OpenVPN Provide secure access to your private business network on-premise. OpenVPN is free to install. Milesight routers can use as OpenVPN server, which make it possible for our customer don’t need to maintain an exclusive server.

This chapter will guide you how to configure the OpenVPN server on router.


Topology


Requirement

-Milesight UR series router (with a public IP address)

-OpenVPN Client software:OpenVPN Commnunity version


Configuration

Step1:Build up your OpenVPN certificate, please refer to the link as below:

https://openvpn.net/community-resources/setting-up-your-own-certificate-authority-ca/


Step2: After building all the certificates, all files are under “OpenVPN\easy-rsa\keys”

Copy the following file to "OpenVPN\config” path.


Step3: Define a ovpn file with openVPN client configurations. Ovpn file example can be found on “OpenVPN\sample-config” folder. Remote server address should be public IP address of Milesight routers. For more info regarding the parameter, please visit: https://openvpn.net/community-resources/reference-manual-for-openvpn-2-4/

Note:

  • OpenVPN client parameters must be tally with your setting in Milesight routers;
  • If all certificates do not under the path “openVPN\config”, please type the whole path in ovpn file, for example “D:\OpenVPN\easy-rsa\keys\ca.crt”.
  • TLS authentication is optional.


Step4: Enable the OpenVPN sever function and set options as below:

Note: auth SHA256 should be filled in the Expert Options

If you have more than one configurations, , please use ”;” to separate them in Expert Options.

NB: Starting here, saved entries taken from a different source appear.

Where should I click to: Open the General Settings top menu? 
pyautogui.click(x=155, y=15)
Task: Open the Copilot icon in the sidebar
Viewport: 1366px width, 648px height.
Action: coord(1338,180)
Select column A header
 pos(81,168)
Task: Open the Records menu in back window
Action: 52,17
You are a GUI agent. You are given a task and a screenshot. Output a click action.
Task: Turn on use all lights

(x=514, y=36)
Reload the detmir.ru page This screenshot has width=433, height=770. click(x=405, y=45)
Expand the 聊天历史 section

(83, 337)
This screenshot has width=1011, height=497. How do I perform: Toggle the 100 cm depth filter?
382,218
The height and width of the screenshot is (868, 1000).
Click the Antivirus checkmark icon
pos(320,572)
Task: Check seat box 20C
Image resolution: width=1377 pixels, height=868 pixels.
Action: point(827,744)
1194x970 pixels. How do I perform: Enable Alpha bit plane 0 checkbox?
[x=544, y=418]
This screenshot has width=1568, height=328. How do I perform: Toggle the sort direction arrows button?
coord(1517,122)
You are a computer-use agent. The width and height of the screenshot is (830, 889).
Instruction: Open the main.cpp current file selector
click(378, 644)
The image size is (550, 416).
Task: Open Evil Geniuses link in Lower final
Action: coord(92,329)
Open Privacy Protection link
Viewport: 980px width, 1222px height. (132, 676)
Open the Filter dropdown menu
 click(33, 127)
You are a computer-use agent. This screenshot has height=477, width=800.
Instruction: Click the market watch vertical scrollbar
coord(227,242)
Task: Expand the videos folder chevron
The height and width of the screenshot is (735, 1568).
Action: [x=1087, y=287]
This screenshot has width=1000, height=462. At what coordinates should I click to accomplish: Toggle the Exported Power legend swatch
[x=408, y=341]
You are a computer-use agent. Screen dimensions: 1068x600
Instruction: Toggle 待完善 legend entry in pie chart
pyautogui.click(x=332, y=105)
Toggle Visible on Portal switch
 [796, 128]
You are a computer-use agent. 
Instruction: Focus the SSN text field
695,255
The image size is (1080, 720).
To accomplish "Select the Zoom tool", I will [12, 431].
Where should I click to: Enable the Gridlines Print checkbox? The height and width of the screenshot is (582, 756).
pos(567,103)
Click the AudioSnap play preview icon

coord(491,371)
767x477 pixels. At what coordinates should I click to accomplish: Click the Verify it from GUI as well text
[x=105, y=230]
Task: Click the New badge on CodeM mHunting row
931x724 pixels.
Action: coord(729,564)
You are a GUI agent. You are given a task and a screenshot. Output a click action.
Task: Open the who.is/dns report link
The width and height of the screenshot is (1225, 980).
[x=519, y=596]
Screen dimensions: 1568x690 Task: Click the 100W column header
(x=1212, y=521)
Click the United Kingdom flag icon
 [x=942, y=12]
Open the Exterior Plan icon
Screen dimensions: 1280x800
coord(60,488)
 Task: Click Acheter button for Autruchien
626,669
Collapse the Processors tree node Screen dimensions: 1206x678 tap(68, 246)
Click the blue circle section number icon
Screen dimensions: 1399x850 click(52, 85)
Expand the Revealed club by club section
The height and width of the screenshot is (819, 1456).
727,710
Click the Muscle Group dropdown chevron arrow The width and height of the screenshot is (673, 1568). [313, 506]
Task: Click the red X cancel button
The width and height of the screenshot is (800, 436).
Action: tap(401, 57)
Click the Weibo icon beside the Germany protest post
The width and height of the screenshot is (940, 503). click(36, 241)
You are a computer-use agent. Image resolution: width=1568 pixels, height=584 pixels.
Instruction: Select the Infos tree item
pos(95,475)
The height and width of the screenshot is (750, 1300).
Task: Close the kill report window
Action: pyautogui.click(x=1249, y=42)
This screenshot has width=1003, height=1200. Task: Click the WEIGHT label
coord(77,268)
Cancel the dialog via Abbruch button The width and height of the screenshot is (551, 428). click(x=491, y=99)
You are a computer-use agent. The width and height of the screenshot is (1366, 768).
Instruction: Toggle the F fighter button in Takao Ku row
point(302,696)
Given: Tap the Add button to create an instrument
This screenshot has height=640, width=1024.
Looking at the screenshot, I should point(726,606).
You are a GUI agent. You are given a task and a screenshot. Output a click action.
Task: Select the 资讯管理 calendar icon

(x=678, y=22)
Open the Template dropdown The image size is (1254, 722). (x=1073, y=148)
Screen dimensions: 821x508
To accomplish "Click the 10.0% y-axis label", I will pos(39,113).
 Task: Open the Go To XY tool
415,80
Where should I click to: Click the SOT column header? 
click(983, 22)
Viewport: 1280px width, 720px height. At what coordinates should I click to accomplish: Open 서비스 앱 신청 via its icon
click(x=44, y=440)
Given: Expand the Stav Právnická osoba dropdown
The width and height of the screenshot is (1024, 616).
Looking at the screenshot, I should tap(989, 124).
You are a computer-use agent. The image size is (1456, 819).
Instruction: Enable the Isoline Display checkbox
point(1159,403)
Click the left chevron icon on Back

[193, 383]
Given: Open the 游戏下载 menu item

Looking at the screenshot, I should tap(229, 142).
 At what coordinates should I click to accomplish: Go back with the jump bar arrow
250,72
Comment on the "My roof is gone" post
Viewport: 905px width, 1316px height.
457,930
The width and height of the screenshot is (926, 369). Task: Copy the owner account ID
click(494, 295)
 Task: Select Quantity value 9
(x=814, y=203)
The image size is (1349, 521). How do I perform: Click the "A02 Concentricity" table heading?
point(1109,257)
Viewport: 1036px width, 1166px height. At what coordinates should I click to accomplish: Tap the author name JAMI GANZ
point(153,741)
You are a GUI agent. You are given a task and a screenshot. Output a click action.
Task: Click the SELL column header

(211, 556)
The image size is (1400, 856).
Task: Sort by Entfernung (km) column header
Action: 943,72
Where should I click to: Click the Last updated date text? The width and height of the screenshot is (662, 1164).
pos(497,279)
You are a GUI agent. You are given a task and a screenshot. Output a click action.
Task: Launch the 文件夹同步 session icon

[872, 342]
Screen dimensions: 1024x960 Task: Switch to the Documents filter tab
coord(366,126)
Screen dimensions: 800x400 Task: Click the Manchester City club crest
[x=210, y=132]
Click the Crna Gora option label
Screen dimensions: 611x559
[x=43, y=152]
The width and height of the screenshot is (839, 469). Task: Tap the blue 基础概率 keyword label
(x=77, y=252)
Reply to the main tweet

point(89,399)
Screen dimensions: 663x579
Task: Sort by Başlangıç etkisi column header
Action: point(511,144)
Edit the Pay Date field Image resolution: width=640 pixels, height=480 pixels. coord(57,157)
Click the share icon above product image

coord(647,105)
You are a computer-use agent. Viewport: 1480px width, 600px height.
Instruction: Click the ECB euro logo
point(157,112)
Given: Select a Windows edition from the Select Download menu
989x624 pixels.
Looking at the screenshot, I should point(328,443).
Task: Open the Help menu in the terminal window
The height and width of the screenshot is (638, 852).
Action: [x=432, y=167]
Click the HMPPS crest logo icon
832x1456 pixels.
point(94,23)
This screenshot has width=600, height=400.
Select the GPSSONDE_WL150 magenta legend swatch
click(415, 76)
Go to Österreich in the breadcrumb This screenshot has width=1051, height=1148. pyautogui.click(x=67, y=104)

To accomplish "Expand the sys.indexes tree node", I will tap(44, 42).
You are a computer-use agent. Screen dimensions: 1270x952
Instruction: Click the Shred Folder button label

Step5: Import the certificates CA.cert, server.crt, server.key, dh4096.pem and ta.key, then click Apply.


Step6: If you want to visit the IPC connect with Milesight router via Lan, you need to add a route in your .ovpn parameter file which indicate how to visit the subnet of the VPN server side:

route 192.168.111.0 255.255.255.0


 Step7: Run the OpenVPN GUI on the PC.

Right click the icon, select Connect.

Then the Server will assign the tunnel IP for the PC client. It is connected successfully now.


Step8: Open the terminal, input “route print” to display the route table on your router, which would have a routing ensure that the PC can access the subnet via OpenVPN tunnels.


 Step9: Open your browser and input the IPC’s ip address, you could login the web page and view the interface.